**PROBLEM DESCRIPTION**:
Match the word "agent". Return each line of the data below where it appears.

**SOURCE DATA**:
-=-=-=-=-
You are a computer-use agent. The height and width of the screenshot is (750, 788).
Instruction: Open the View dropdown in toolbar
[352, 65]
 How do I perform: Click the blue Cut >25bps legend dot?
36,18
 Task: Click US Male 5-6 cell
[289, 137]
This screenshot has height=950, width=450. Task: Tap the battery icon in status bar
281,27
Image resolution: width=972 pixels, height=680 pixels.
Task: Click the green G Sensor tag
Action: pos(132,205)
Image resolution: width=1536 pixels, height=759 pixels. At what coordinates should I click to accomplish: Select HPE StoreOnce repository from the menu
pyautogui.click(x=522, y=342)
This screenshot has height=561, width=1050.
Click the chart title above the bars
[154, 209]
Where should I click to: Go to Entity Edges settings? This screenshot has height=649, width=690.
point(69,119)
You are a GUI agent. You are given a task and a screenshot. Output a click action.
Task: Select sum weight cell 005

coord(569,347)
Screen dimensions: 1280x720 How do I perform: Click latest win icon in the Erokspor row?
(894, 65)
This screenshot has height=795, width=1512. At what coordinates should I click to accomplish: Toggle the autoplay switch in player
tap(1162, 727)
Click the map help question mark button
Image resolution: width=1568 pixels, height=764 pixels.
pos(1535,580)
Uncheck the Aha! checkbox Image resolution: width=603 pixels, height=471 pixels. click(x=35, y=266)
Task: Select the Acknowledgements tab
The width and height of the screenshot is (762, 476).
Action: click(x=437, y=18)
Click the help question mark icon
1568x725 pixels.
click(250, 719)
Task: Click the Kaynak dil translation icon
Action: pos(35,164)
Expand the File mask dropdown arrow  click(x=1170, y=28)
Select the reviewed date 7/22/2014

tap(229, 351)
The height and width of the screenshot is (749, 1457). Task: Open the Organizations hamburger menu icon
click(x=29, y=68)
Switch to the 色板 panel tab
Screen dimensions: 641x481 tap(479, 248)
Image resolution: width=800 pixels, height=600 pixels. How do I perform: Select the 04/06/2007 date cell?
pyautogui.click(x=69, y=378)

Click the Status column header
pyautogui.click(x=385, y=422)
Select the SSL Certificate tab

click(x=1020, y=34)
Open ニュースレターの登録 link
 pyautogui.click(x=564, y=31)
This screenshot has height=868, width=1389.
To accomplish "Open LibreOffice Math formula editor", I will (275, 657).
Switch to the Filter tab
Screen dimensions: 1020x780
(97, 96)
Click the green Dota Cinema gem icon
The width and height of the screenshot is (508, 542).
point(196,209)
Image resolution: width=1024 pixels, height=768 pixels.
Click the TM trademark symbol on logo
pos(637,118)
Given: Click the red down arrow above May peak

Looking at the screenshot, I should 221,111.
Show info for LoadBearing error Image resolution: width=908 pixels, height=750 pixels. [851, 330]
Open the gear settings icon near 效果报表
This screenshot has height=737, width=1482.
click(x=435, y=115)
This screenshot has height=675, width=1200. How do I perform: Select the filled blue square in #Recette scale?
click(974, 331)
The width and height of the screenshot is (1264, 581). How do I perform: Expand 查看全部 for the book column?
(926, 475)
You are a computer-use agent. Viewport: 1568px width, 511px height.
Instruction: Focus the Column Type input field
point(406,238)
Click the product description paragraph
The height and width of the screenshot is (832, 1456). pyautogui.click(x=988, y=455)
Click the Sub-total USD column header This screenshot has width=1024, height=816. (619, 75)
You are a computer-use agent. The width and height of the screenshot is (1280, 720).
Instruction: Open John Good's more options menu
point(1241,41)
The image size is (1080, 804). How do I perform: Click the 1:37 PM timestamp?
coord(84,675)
-=-=-=-=-
**ANSWER**:
You are a computer-use agent. The height and width of the screenshot is (750, 788).
You are a GUI agent. You are given a task and a screenshot. Output a click action.
You are a computer-use agent. Viewport: 1568px width, 511px height.
You are a computer-use agent. The width and height of the screenshot is (1280, 720).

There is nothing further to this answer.